■ **Reading text**
▬▬▬

Until we close our doors for the final time, we will be selling remaining stock (excluding concessions, periodicals, electrical items and tokens/vouchers) at 50% off.


----------



## echoecho (Jul 15, 2009)

The Borders ten minutes away on Charing X Road always seemed bigger and better stocked anyway, so it's not too much of a loss.


----------



## lang rabbie (Jul 16, 2009)

cybertect said:


> I guess you're right, that explains a lot.
> 
> [misses Skoob on Sicilian Avenue ]



Nostalgia ain't wot it used to be!

Skoob are now hidden in the basement of the Brunswick Centre.  You can't get in from the central "mall" of the Brunswick - instead look out for the path between Marchmont Street and Handel  Street at the northern end of the Brunswick that leads to the back door of the new Waitrose.  

I was pleasantly surprised by the stock they manage to cram into the tiny space.


----------



## cybertect (Jul 16, 2009)

Oh 

I'll have to check it out next time I'm in that bit of town (which isn't so often these days).


----------



## christonabike (Jul 17, 2009)

Skoob is great, always found something I wanted in there


----------



## Bungle73 (Jul 18, 2009)

yardbird said:


> Foyles have bought the old Saint Martins Deco building (which I love, 'cos I went there ) next door to them in Charing Cross Rd.
> It will be the largest bookshop in the world !


A few years ago it was the largest bookshop in the world.



Vintage Paw said:


> No, it is part of HMV.


Waterstones used to be owned by WH Smith but they sold the chain quite a while ago.


----------



## editor (Jul 25, 2009)

T'was a forlorn sight today:







http://www.urban75.org/london/goodbye-borders.html


----------



## Stobart Stopper (Jul 25, 2009)

Fridgemagnet is always the last one left in the mod's staff room.


----------



## Pickman's model (Jul 25, 2009)

editor said:


> T'was a forlorn sight today:


fridgemagnet left behind at borders, to be swept out in the morning.


----------



## Stobart Stopper (Jul 25, 2009)

Fridgemagnet going through the Editor's porn stash.


----------



## Missez (Jul 27, 2009)

I was in there last week and was sad to see it closing down. When I asked one of the shop assistants what had happened to the Science Fiction section she turned out to be a former pupil of mine. She'll be out of a job once the store closes 

Apparently it's going to be turned into a New Look. Just what we need.


----------



## fogbat (Jul 27, 2009)

editor said:


> T'was a forlorn sight today:
> 
> 
> 
> ...



Larry David grabs some last minute bargains...


----------



## se5 (Jul 27, 2009)

In Swindon they are demonstrating at the loss of their Borders: http://news.bbc.co.uk/1/hi/england/wiltshire/8168612.stm with petitions, a facebook group and everything. 

To my mind it was a strange location for a bookshop in the first place - an out of town retail park where I wouldnt have thought there was much demand for bookshops anyway (and good Waterstones in the centre of town)


----------



## editor (Dec 21, 2009)

▬▬▬

■ **Provided data**
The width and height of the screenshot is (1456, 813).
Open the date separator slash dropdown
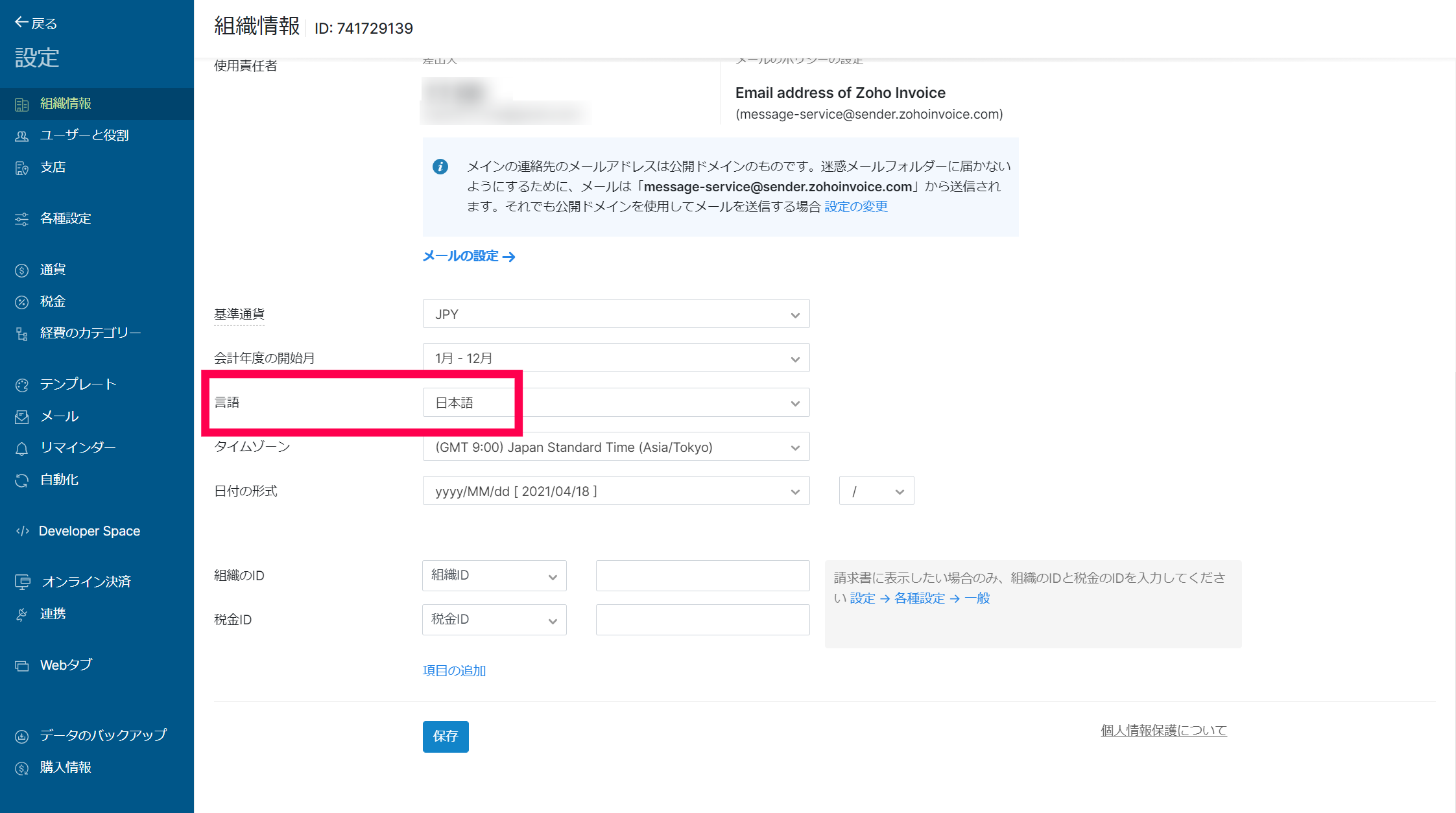(876, 491)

▬▬▬

In the forum thread, where does one poster say Skoob is now located?

■ **The output**
In the basement of the Brunswick Centre.